_About this exercise_. Copy, please, the line with "Image resolution: width=499" and each line that follows it through the end of the data below, exactly as given and without pictures.

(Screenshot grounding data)
════

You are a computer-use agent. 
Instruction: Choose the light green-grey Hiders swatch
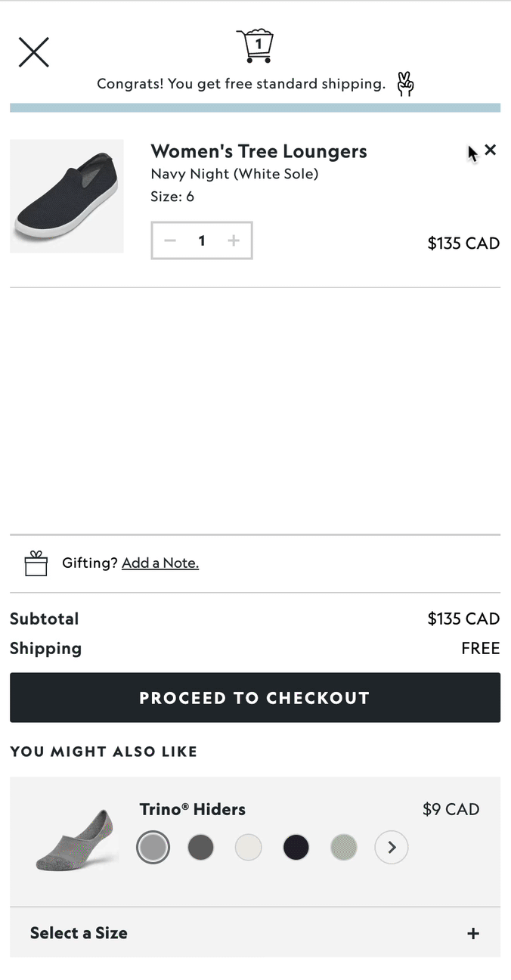[x=343, y=848]
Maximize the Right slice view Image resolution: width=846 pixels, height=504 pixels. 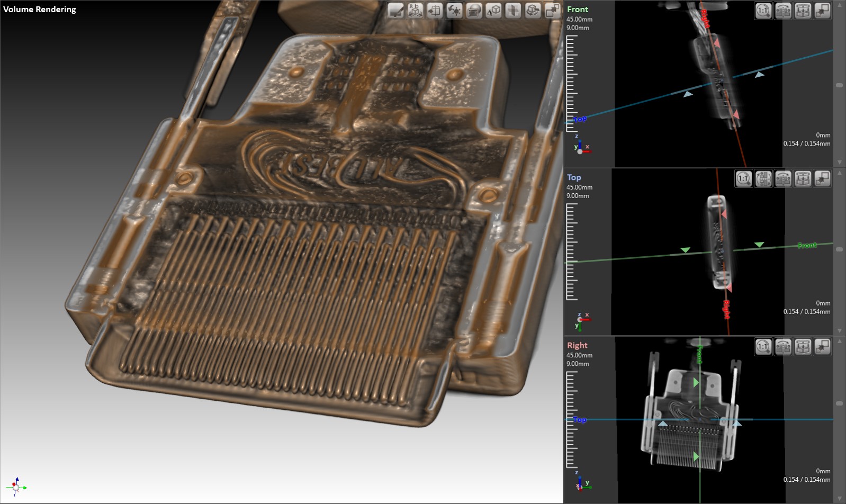(x=822, y=347)
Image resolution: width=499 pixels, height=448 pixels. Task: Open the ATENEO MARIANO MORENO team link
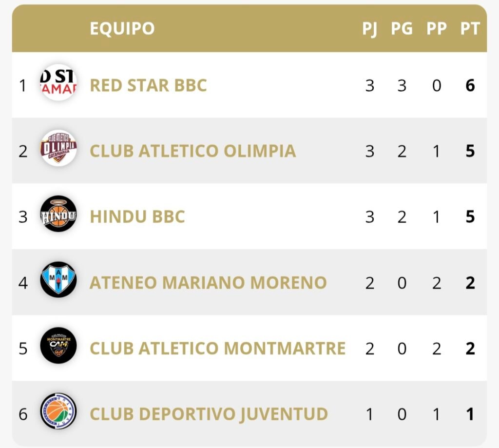(x=208, y=283)
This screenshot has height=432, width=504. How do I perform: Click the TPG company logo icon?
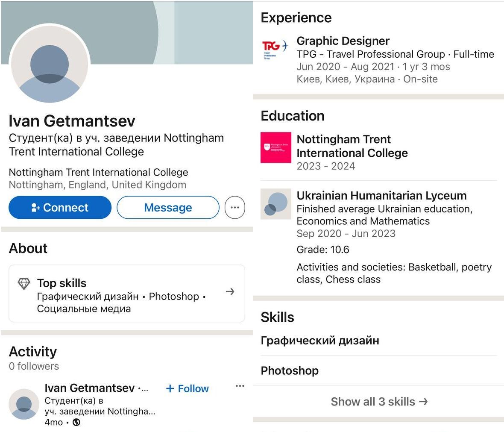(275, 49)
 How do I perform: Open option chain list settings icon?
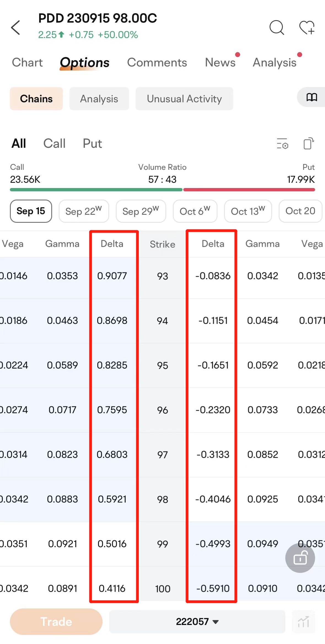282,144
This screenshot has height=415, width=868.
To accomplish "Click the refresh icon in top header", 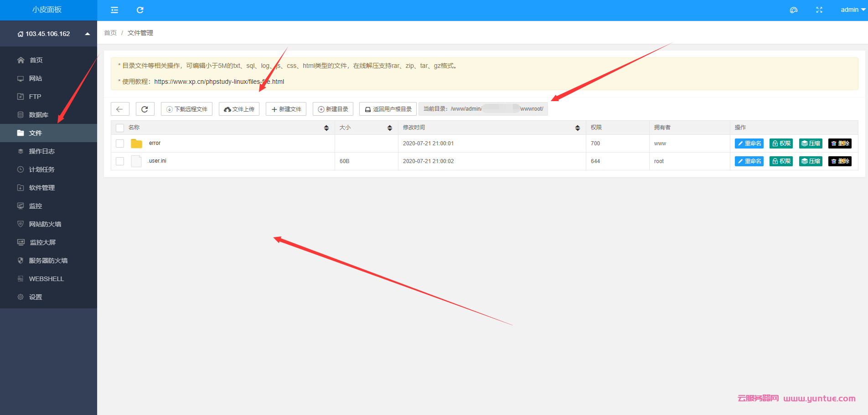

════

_Task solution_.
Image resolution: width=499 pixels, height=448 pixels. Task: Open the ATENEO MARIANO MORENO team link
(x=208, y=283)
This screenshot has height=432, width=504. How do I perform: Click the TPG company logo icon?
(275, 49)
 How do I perform: Open option chain list settings icon?
282,144
This screenshot has height=415, width=868.
To accomplish "Click the refresh icon in top header", 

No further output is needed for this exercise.